Paul is a friend from high school, and this was his Facebook status today. I told him it was poetry. Depression uses lies so insidious that you tell yourself they must be true, and they feel true in the moment, when you can’t see what’s real around you, even though it is truly right around you.
Hold on. I need some tea for this one.
Better. I realized that the one I drug I normally have on board, caffeine, wasn’t. It helps, as does ibuprofen, when I get a headache from not taking my meds at the same time each day. Last night I treated myself to a sleeping pill and no alarm this morning. I didn’t just wake up. I eased into my day by watching television. However, this is the first time I’ve actually been out of bed all day, because going to work really takes it out of me. I leave the house two and a half hours before I need to get to work 9:00 AM), and I don’t get home until almost 8:30 PM, at which time I take a sleeping pill, watch some TV, and get ready to do it all over again. I take a sleeping pill when I get home because if I do not, I will stay up until all hours of the night, ruminating on both lies and the truth, sometimes without being able to tell which is which. Then, the next day, I can’t focus because I haven’t slept. I would rather be knocked on my ass with a sleeping pill than take a chance I won’t do well at work. I love my job, and the CEO needs me to get up to speed quickly because he wants me to fire him. 😛
In fact, he has his laptop with him on vacation in the mountains. I can see why he wants a break.
But this entry is not about work. It is about readiness to work, and my commitment to it. I don’t care that I don’t have a social life. It’s not what I want at this time. What I want is to be lost in my own little world, coding and writing and (fingers crossed) going back to school. I have given up on Howard for undergrad, because their distance learning is not up to speed and there aren’t enough hours in the day for me to be on campus and at work simultaneously. Plus, I am still enrolled (just not registered) at University of Houston. I don’t know how much they charge per online class, but I make enough that within a few months, I should have enough for at least one, possibly two…. especially if I keep living the way I’m living, which is buying enough groceries to keep me alive and leaving the rest in the bank.
I pay for everything else, like Starbucks runs, with gift cards, which I mete out judiciously by only ordering coffee or tea… for two reasons.

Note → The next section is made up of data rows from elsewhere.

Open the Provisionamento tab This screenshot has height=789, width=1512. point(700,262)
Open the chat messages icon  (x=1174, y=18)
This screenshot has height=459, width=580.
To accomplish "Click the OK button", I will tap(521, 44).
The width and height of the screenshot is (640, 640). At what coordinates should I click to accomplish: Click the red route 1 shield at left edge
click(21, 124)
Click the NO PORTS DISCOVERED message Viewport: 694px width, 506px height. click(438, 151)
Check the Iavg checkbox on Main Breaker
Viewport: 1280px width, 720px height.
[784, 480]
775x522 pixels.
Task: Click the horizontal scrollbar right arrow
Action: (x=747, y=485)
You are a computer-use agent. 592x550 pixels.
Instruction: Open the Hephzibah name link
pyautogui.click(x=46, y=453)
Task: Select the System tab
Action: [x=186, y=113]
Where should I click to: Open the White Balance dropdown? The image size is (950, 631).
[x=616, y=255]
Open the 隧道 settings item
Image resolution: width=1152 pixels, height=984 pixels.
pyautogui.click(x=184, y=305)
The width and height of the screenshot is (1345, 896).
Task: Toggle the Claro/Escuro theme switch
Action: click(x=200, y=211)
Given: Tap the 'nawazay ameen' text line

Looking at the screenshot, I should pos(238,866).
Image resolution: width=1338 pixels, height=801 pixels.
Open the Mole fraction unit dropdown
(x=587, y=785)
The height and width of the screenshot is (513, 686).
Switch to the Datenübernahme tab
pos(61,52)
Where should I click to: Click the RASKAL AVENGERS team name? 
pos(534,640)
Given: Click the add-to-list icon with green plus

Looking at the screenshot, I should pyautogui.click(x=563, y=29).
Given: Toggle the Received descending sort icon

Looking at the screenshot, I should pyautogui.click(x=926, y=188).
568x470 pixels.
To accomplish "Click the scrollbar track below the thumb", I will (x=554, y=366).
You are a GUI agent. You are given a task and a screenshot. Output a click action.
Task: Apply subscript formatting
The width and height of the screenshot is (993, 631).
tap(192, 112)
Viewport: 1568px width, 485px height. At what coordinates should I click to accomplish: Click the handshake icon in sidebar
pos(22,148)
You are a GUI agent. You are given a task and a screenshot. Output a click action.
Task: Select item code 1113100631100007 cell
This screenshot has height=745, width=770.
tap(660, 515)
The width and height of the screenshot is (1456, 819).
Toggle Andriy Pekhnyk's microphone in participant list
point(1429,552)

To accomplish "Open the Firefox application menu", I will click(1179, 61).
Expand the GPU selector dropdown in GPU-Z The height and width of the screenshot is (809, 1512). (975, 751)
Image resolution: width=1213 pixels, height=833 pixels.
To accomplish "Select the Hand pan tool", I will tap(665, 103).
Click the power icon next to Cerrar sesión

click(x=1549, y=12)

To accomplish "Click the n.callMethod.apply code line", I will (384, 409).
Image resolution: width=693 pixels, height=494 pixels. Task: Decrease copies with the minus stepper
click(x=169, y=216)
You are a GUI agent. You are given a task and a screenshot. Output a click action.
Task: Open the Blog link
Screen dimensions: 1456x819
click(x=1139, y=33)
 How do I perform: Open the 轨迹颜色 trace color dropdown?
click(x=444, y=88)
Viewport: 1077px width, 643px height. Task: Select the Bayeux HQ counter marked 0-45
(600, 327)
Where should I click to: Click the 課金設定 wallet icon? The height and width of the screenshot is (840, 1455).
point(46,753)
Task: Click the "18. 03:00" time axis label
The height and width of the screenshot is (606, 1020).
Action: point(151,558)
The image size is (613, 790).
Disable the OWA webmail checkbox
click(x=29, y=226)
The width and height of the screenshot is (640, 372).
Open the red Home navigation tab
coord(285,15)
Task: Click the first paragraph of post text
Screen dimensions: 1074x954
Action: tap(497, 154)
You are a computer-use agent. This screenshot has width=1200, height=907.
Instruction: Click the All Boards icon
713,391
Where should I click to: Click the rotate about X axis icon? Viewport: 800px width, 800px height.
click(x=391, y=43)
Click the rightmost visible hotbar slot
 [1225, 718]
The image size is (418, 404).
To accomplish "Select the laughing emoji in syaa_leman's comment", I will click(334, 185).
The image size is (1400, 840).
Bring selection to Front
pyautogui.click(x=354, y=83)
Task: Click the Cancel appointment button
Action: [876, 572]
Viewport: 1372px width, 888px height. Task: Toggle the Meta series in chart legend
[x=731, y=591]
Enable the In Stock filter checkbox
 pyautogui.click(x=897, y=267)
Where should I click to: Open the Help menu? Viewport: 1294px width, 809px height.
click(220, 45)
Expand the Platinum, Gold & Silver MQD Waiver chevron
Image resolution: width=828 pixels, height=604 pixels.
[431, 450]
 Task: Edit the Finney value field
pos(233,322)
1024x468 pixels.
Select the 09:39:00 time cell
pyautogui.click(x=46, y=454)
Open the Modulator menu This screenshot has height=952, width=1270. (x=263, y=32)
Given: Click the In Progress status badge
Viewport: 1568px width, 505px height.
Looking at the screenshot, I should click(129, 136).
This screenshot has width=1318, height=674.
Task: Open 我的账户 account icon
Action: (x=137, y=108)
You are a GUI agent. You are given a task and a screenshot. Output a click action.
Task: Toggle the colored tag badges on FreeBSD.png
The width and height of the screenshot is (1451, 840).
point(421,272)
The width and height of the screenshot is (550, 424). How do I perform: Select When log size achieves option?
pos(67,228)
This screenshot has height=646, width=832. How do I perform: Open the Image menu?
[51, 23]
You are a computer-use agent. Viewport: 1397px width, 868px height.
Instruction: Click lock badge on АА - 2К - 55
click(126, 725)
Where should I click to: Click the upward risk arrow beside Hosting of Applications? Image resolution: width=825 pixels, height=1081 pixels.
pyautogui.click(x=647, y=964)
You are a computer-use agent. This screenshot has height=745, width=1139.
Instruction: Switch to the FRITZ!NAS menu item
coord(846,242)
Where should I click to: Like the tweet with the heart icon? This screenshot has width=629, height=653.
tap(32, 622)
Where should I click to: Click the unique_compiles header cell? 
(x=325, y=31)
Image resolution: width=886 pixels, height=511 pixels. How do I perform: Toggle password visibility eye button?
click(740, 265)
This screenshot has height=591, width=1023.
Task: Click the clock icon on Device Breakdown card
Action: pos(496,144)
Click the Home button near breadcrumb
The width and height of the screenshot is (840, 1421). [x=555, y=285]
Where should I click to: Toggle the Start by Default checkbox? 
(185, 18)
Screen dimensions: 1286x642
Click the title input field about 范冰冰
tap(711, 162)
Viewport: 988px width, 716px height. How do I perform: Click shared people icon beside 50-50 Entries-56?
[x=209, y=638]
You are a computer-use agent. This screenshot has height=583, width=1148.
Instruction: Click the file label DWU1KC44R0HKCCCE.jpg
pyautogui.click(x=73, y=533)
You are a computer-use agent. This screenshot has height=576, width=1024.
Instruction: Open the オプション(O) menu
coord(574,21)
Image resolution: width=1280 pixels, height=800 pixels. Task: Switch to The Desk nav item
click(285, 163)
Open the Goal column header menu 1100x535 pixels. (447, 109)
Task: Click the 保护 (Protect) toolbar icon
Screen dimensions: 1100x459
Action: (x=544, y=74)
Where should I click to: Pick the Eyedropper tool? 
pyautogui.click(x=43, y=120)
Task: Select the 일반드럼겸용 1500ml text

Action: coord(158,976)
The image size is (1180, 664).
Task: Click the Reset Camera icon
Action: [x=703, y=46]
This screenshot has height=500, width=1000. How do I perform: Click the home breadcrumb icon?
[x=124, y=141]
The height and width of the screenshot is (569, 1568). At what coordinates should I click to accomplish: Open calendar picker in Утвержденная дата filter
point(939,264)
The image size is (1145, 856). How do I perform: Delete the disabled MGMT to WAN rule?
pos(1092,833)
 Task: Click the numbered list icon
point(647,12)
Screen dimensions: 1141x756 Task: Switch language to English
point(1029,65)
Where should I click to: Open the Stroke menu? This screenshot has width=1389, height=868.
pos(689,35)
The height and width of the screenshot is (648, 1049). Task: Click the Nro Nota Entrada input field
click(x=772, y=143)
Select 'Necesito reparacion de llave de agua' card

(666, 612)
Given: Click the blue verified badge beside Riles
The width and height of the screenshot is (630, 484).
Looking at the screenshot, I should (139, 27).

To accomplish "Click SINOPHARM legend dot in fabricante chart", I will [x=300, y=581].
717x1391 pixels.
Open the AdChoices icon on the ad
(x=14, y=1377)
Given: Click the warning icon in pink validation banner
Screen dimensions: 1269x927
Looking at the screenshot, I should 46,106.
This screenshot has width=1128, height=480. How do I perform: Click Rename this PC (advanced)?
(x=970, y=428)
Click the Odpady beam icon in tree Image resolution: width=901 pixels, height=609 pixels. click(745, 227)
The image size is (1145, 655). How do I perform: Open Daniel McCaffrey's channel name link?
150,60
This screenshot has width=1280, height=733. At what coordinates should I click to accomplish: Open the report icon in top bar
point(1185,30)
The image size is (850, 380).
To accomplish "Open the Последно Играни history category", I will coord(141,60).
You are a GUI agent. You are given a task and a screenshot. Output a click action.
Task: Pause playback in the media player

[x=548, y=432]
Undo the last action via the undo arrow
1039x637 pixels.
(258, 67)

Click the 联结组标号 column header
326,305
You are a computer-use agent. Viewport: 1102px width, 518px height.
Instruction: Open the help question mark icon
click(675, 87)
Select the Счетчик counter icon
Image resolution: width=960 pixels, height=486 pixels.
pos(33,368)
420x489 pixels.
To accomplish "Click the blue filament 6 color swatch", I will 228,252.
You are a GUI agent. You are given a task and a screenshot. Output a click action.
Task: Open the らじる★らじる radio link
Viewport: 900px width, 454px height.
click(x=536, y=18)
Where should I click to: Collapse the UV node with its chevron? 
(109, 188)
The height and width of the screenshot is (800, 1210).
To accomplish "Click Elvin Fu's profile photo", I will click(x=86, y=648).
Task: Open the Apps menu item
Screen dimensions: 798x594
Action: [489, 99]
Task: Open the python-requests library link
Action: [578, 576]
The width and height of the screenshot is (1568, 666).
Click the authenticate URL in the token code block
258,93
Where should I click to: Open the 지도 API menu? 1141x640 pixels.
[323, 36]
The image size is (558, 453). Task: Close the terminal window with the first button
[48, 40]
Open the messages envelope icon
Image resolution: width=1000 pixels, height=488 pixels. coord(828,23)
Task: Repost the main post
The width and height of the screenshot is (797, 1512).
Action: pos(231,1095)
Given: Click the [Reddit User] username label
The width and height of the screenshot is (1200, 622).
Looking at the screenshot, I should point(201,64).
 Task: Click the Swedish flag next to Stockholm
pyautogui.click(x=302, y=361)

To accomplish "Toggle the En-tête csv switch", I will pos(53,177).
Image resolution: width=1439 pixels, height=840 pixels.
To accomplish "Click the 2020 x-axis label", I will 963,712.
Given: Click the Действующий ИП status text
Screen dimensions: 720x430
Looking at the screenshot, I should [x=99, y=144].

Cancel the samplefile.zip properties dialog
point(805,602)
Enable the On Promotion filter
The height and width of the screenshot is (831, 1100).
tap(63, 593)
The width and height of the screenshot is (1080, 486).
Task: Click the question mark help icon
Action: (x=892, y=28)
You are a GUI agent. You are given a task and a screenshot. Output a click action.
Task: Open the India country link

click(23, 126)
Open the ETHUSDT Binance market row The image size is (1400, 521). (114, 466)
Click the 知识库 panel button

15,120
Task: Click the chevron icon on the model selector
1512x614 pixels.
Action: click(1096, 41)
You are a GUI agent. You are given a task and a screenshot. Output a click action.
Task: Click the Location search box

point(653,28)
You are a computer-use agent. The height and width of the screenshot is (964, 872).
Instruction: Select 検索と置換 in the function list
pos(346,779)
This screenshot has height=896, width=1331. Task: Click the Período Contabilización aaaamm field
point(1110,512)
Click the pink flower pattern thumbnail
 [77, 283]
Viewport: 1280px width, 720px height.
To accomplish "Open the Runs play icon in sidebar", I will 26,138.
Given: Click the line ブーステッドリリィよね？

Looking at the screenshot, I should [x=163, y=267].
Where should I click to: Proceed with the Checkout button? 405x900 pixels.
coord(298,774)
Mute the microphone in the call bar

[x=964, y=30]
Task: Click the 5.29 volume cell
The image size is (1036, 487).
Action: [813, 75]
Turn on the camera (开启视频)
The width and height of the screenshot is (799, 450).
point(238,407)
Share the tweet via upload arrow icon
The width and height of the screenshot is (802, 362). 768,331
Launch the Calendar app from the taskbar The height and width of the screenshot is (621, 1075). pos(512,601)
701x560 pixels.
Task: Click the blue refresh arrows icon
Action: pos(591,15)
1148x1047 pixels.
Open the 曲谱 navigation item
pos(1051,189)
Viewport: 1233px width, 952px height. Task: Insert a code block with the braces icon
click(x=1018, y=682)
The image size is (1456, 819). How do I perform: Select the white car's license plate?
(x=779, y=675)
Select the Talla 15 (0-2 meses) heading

The first is that it’s cheap, and the second is that the fancy drinks do nothing for me. They’re sweet to the point of cloying and more calories than you should have in an entire meal. More than once I have fascinated other people by them saying, “have whatever you want,” and I still just order coffee. To me, those fancy drinks can be equated to when MTV stopped playing music videos. Starbucks used to sell coffee. Now they sell candy. The coffee is just a side business.
I don’t drink coffee at home anymore because I don’t want to get up even earlier just to drink it. I can’t take my coffee on the bus, and I can’t drink it fast enough if I Uber to the train, because I can’t take coffee on the Metro, either. And if I stay home to drink coffee, I will not write. I need Starbucks to act as my personal office, because I will take up all the time allowed with getting ready if I don’t get my ass out the door. I’ll play with my hair, I’ll experiment with make-up (my face is breaking out, plus make-up keeps the looking like a 15-year-old boy at bay), I’ll pack and re-pack my backpack. In short, instead of writing, I’ll just putter around until it’s time to call for the car or walk to the bus. Writing keeps the lies at bay, therefore I would rather call for the car and get everything ready in a hurry because someone is coming to get me (in a good way ;)).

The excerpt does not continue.